═══ Data for the task ═══

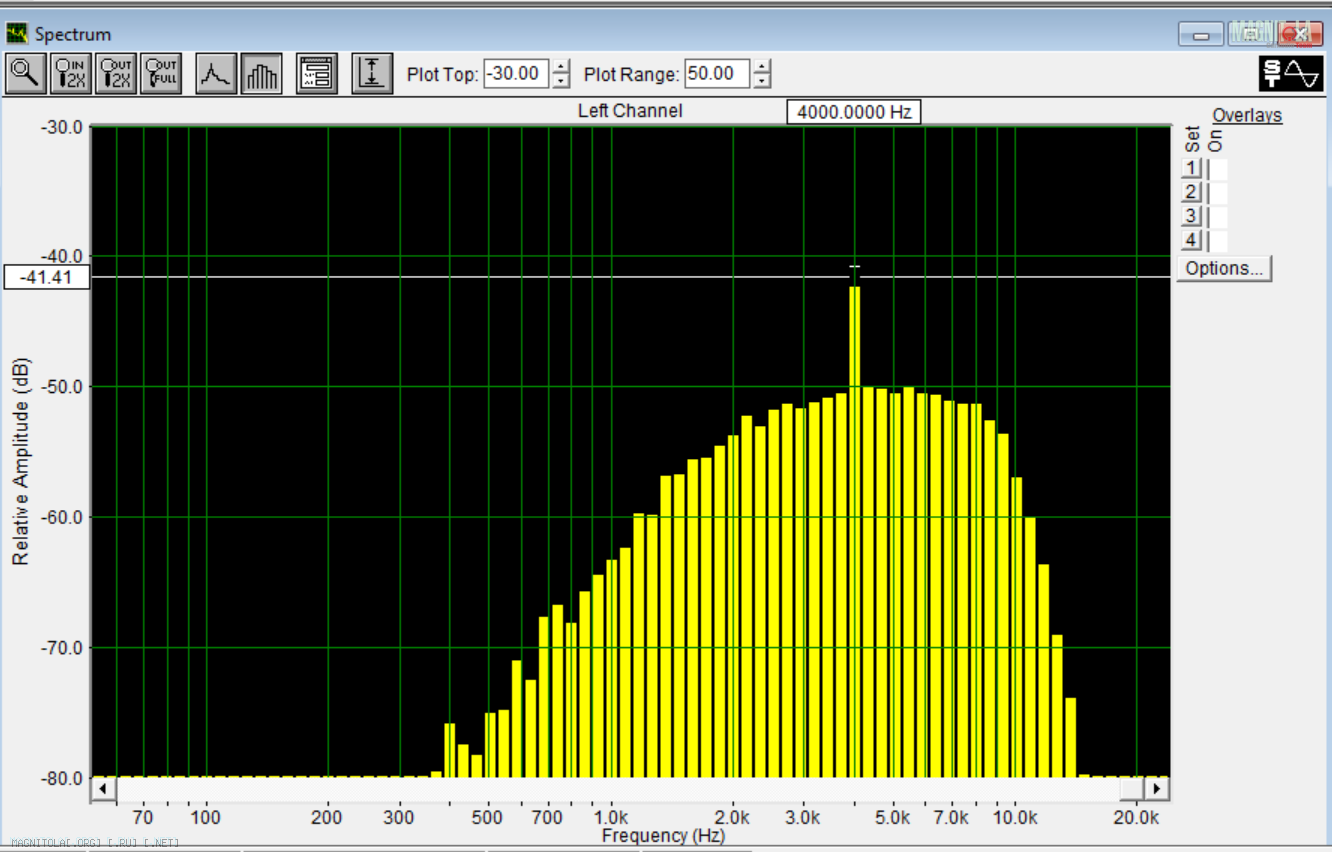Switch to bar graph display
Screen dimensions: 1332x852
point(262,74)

═══
═══ Data for the task ═══

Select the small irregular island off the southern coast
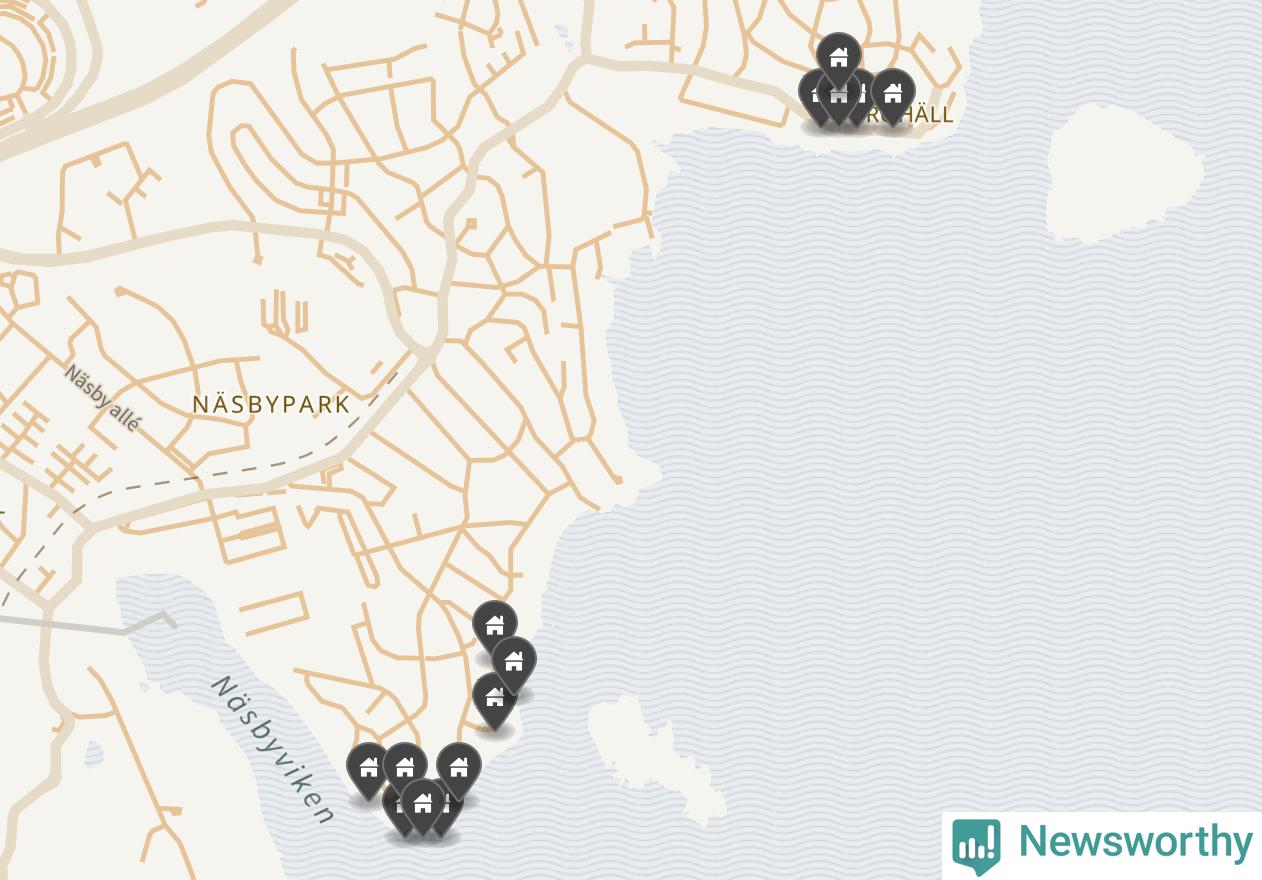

═══
═══ Data for the task ═══

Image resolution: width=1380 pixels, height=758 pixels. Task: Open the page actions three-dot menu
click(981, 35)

═══

*Stated exercise*
Rewrite the items from the line containing "Switch to bar graph display" through the line containing "point(262,74)", both included, substituting "line chart" for "bar graph" and leaving everything else unchanged. Omit the pictures from your answer.

*Output for this exercise*
Switch to line chart display
Screen dimensions: 1332x852
point(262,74)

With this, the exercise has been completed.